▶ 練習題目
- a) 請抄錄關於match查詢的文段中從"multi_match查詢允許你做match查詢的基礎上同時搜索多個字段："一直到"s)或者標記(tokens)"的全部文字，不得改動。
- b) 把關於match查詢的文段裡以"minimum_should_match："開頭的那一段改寫成簡短的條列，保留其主要事實。

▶ 給定文段
▼
如果用match下指定了一個確切值，在遇到數字，日期，布爾值或者not_analyzed 的字符串時，它將為你搜索你給定的值：

{ "match": { "age":    26           }}
{ "match": { "date":   "2014-09-01" }}
{ "match": { "public": true         }}
{ "match": { "tag":    "full_text"  }}

match參數type、operator、minimum_should_match壽命

type取值
boolean: 分析後進行查詢
phrase: 確切的匹配若干個單詞或短語, 如title: “brown dog”, 則查詢title中包含brown和dog, 且兩個是連接在一起的
phrase_prefix: 和phrase類似，最後一個搜索詞(term)會進行前面部分匹配
官網解釋：The match_phrase_prefix is the same as match_phrase, except that it allows for prefix matches on the last term in the text

operator取值
and: “brown dog”, 包含brown且包含dog
or: “brown dog”, 包含brown或dog

minimum_should_match：取值為整數或者百分數，用於精度控制。如取4，表示需要匹配4個關鍵字，50%，需要匹配一半的關鍵字。設置minimum_should_match時operator將失效

"match" : {
      "title" : {
        "query" : "BROWN DOG",
        "type" : "boolean",
        "operator" : "OR",
        "minimum_should_match" : "50%"
      }
    }

multi_match查詢允許你做match查詢的基礎上同時搜索多個字段：

{
    "multi_match": {
        "query":    "full text search",
        "fields":   [ "title", "body" ]
    }
}

tip:
1. 查詢字符串時，match與term的區別
term查找時內容精確匹配，match則會進行分
析器處理，分析器中的分詞器會將搜索關鍵字分割成單獨的詞(terms)或者標記(tokens)
▲
▶ 所示記錄
▼
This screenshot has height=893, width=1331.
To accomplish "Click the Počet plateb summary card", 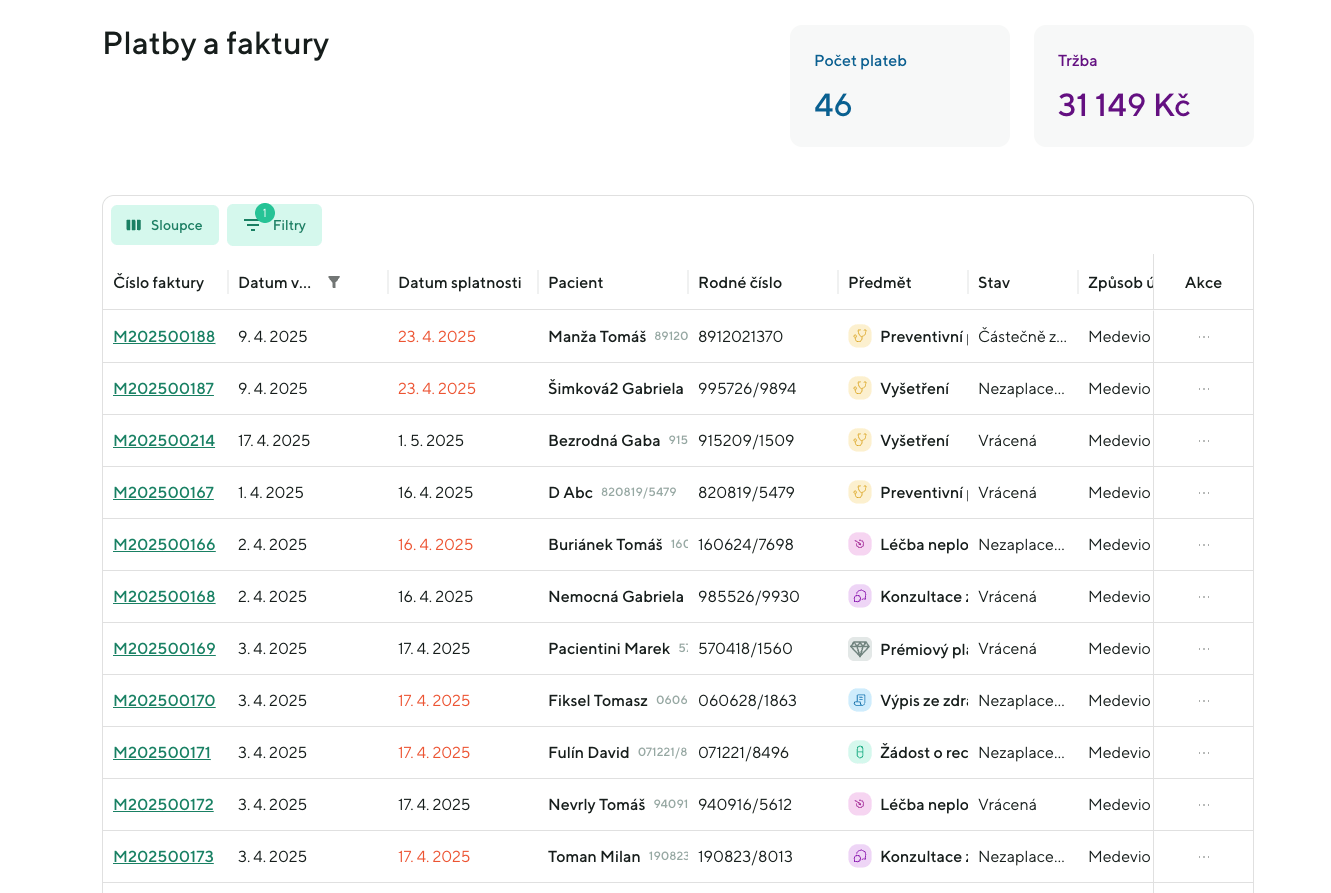I will point(900,86).
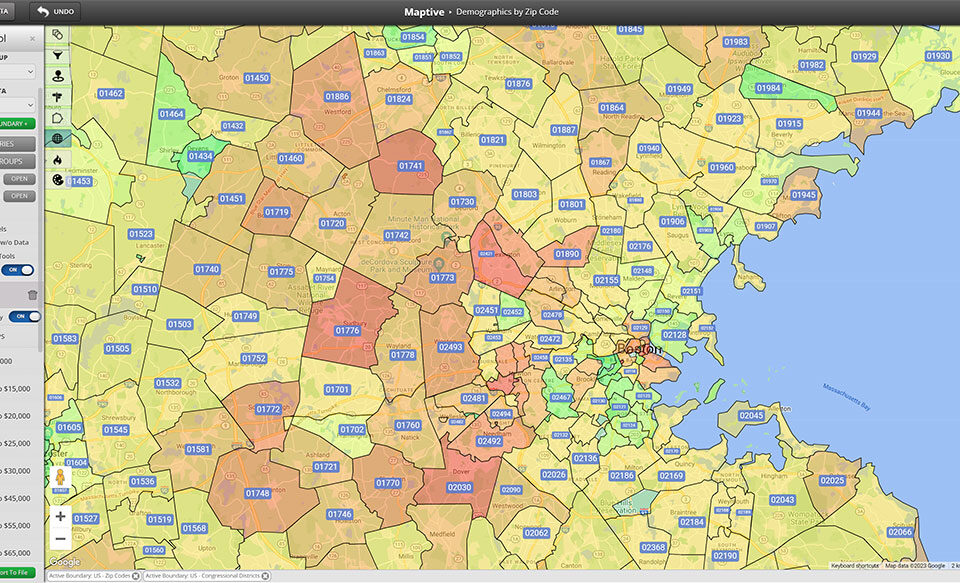This screenshot has height=583, width=960.
Task: Open the directions signpost tool
Action: (x=58, y=96)
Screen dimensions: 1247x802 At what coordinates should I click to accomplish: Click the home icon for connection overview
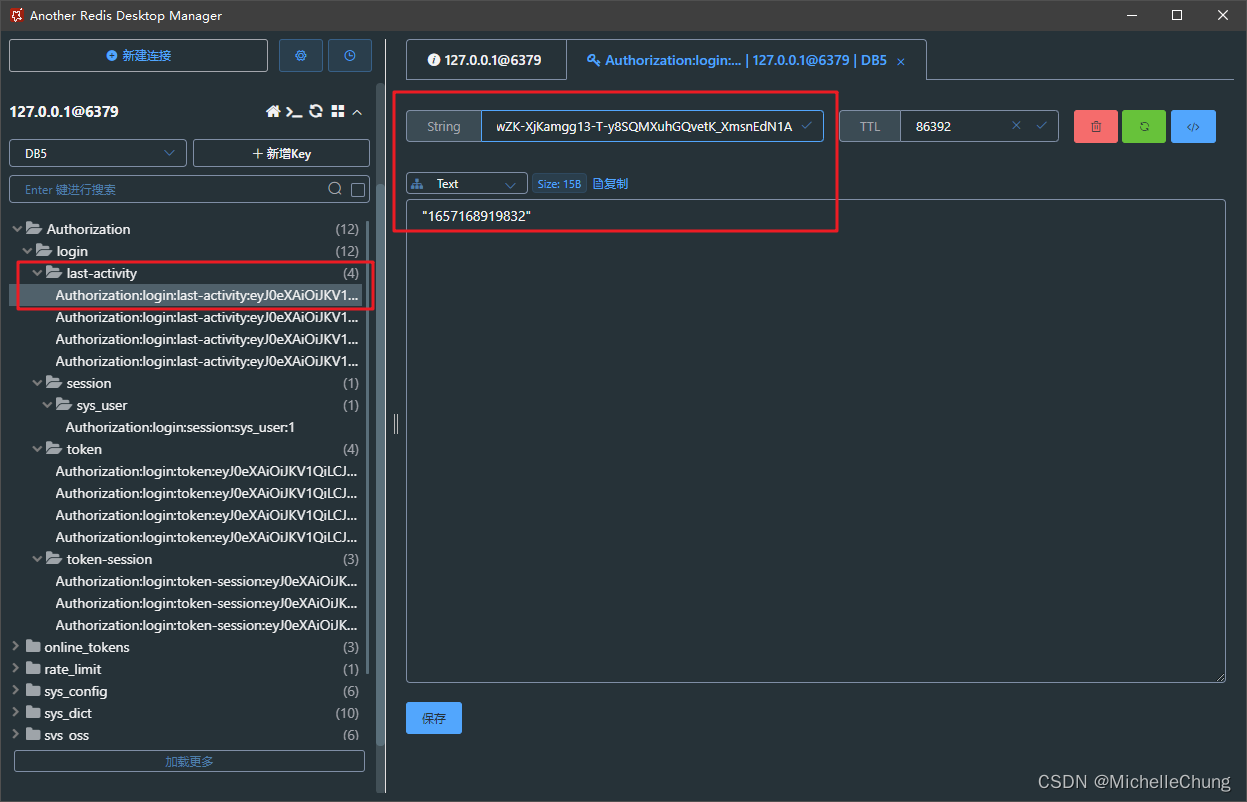(x=273, y=111)
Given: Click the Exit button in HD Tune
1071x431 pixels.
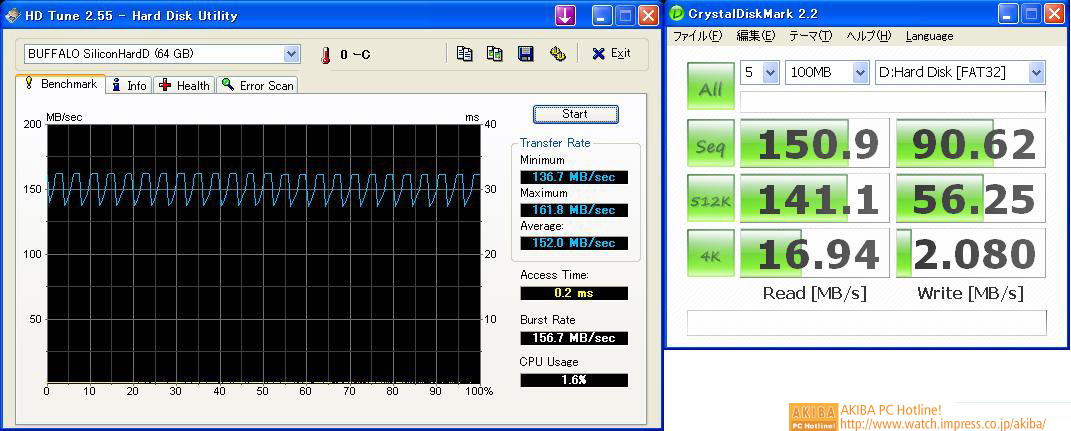Looking at the screenshot, I should (x=611, y=54).
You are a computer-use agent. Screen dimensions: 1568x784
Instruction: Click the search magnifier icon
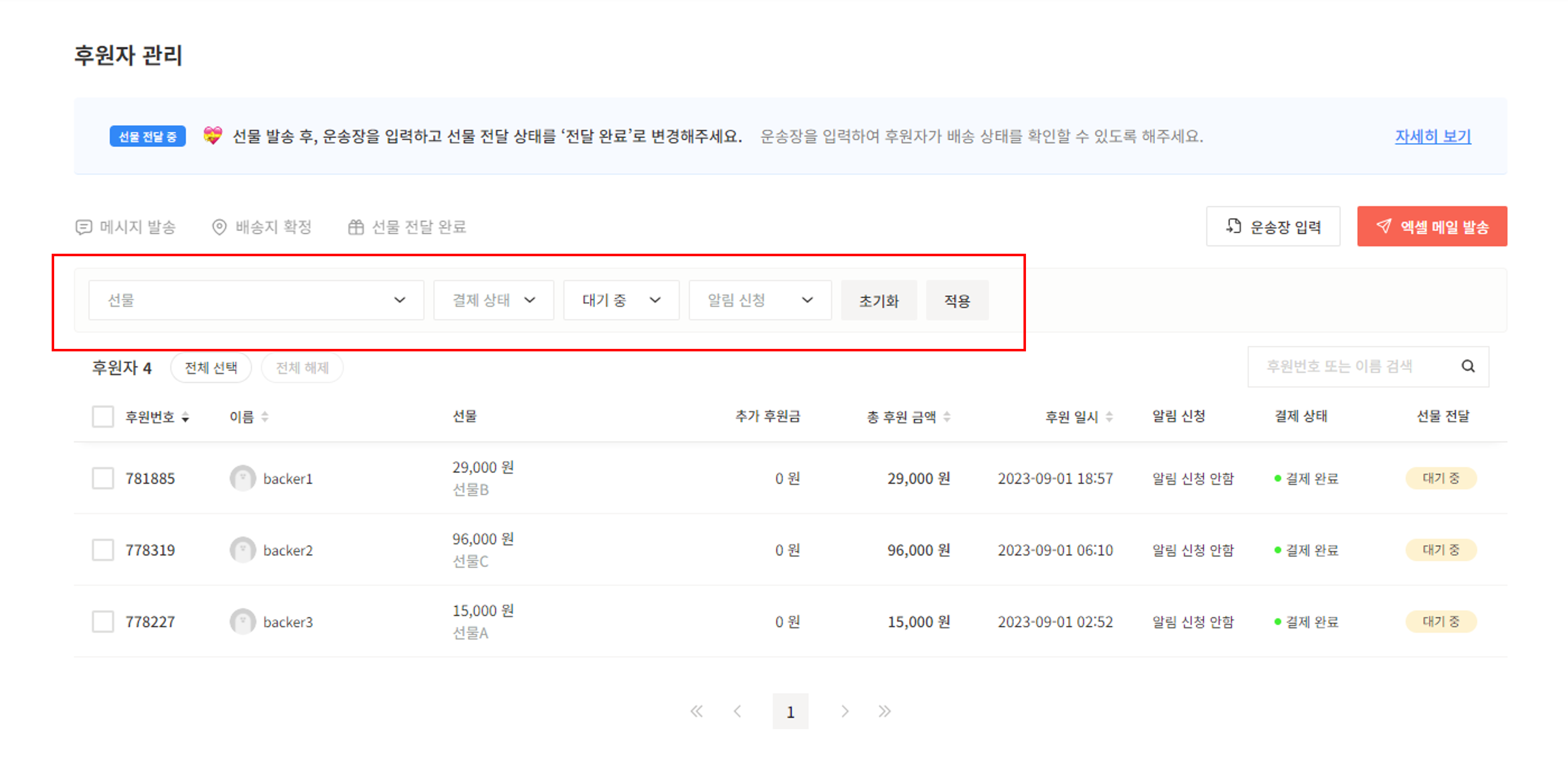tap(1468, 366)
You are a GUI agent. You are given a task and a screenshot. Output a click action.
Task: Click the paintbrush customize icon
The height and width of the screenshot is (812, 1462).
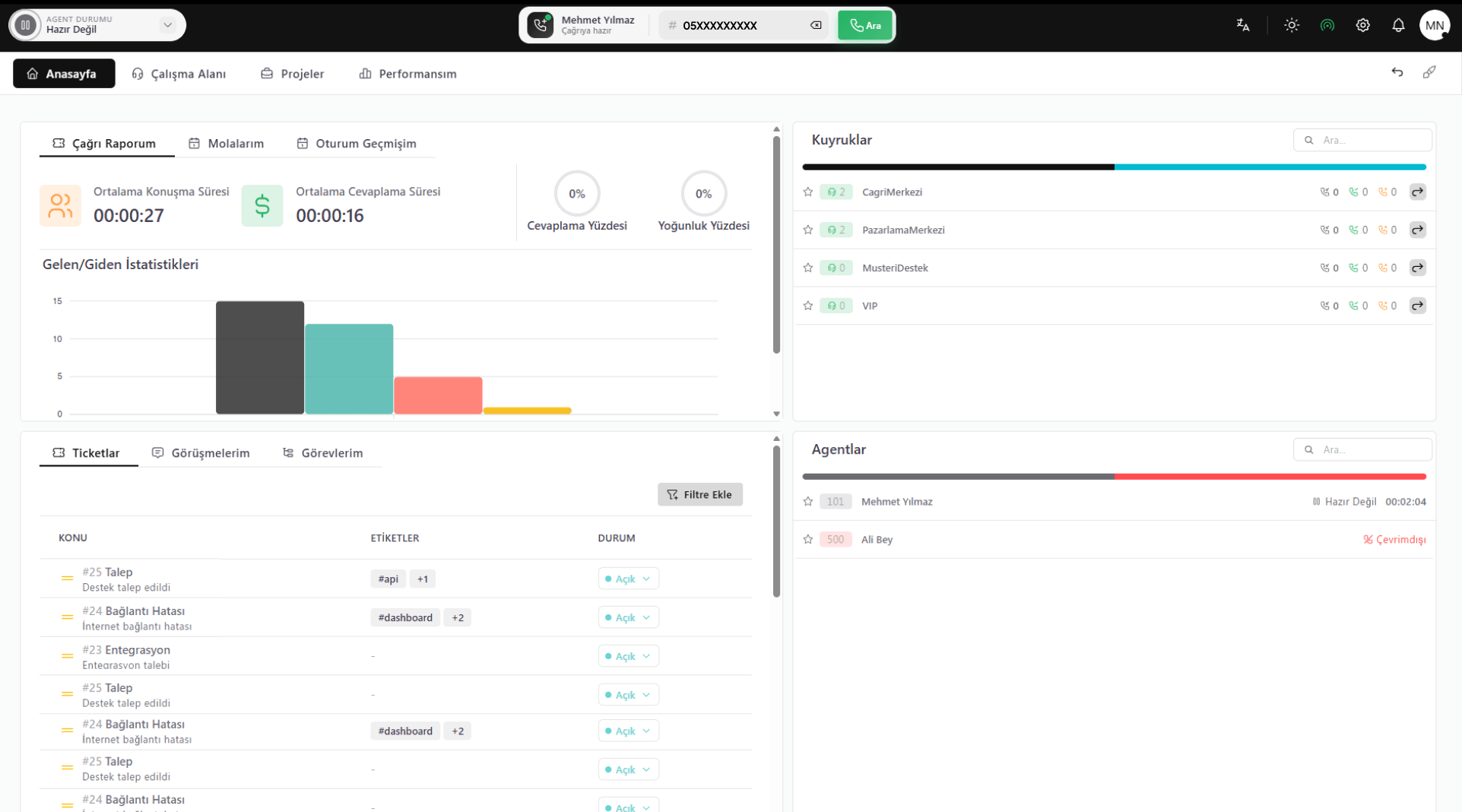1429,72
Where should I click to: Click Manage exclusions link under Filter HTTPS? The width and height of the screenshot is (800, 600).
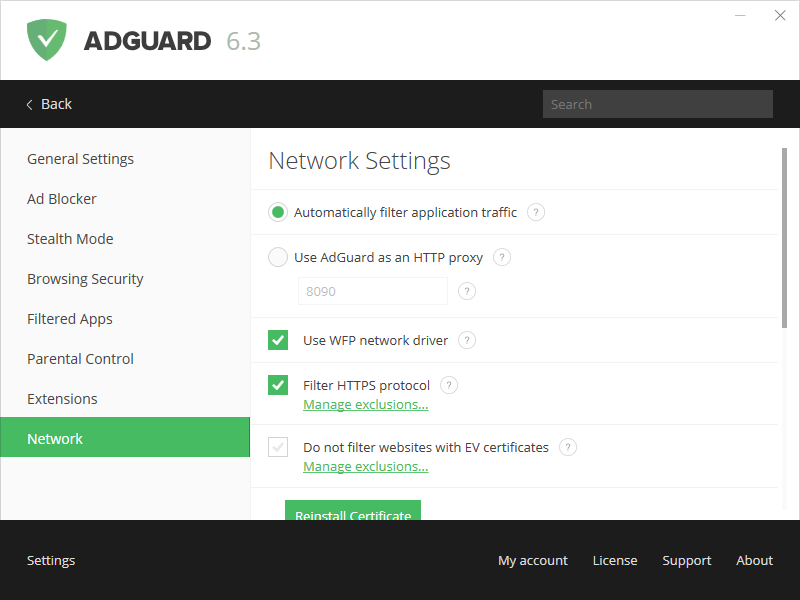365,405
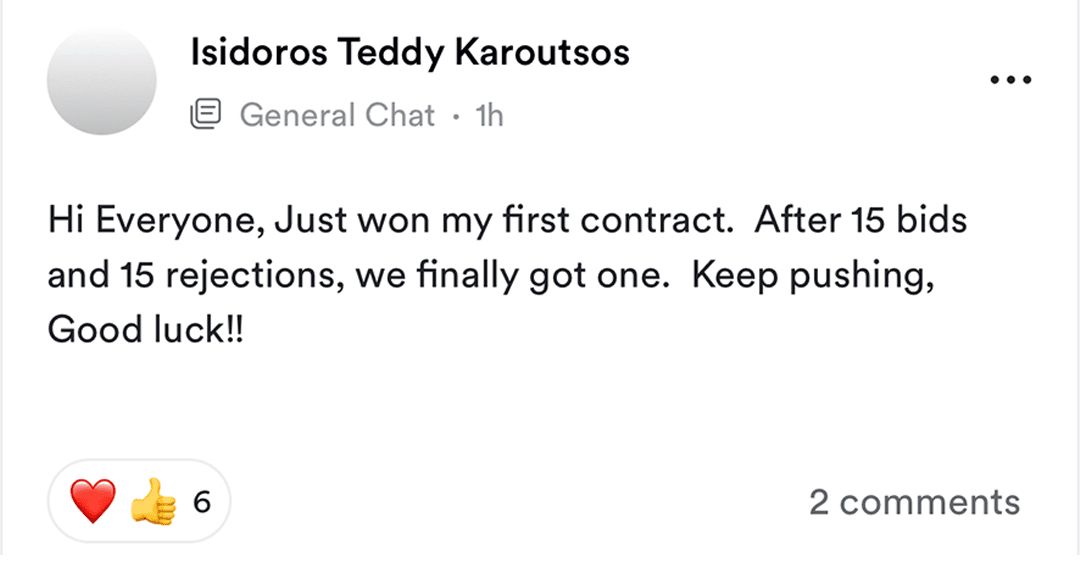This screenshot has height=583, width=1080.
Task: Open the three-dot post options menu
Action: click(x=1008, y=81)
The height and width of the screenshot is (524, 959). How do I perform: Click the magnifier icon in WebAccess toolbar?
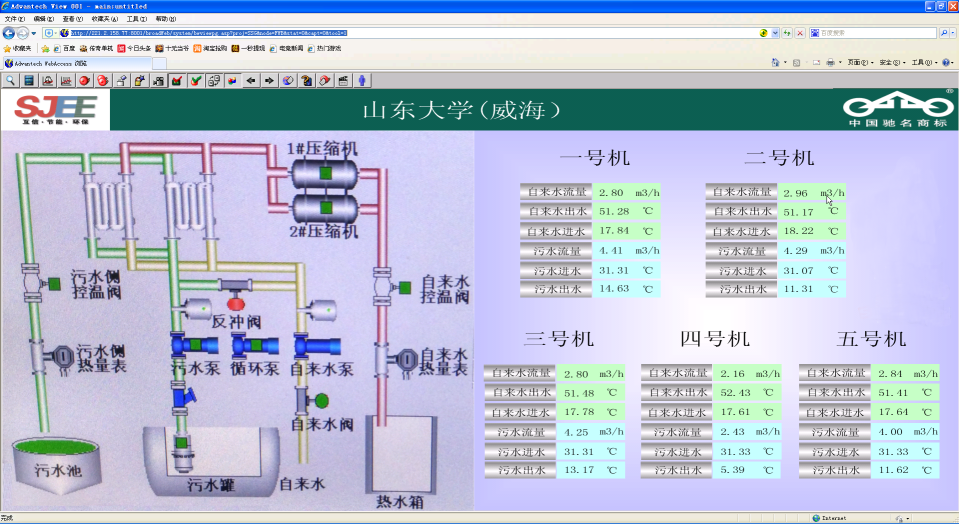pos(11,80)
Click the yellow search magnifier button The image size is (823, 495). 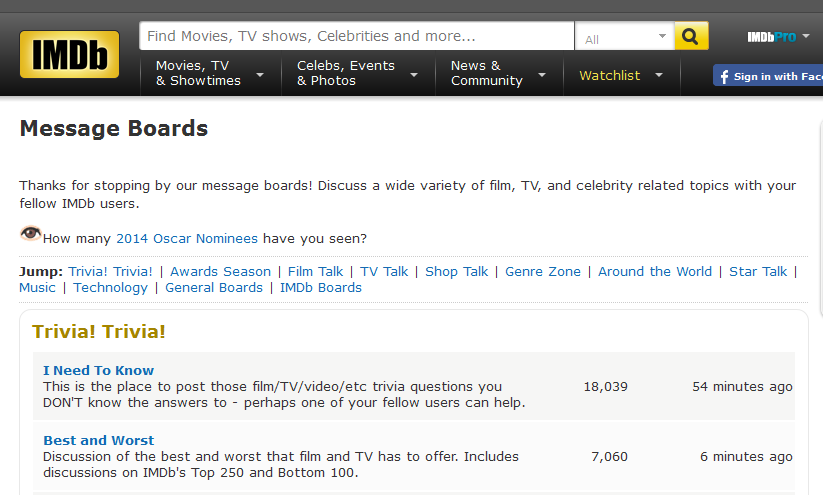[691, 37]
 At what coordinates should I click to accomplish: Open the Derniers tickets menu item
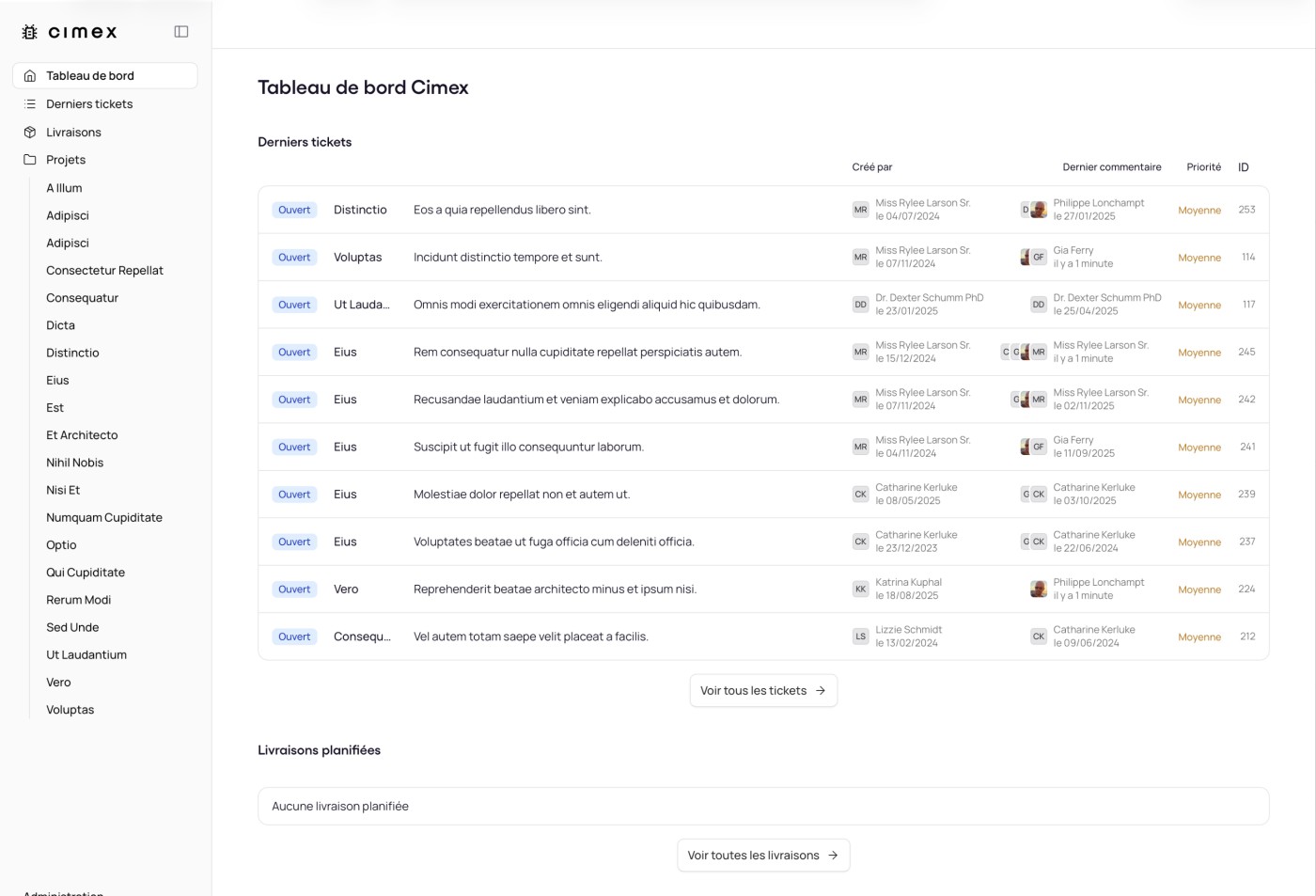[89, 104]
▲
▶ 參考答案
- a)
multi_match查詢允許你做match查詢的基礎上同時搜索多個字段：

{
    "multi_match": {
        "query":    "full text search",
        "fields":   [ "title", "body" ]
    }
}

tip:
1. 查詢字符串時，match與term的區別
term查找時內容精確匹配，match則會進行分
析器處理，分析器中的分詞器會將搜索關鍵字分割成單獨的詞(terms)或者標記(tokens)

- b)
- minimum_should_match 取值為整數或百分數，用於精度控制。
- 取4表示需匹配4個關鍵字，取50%表示需匹配一半的關鍵字。
- 設置此參數後，operator 將失效。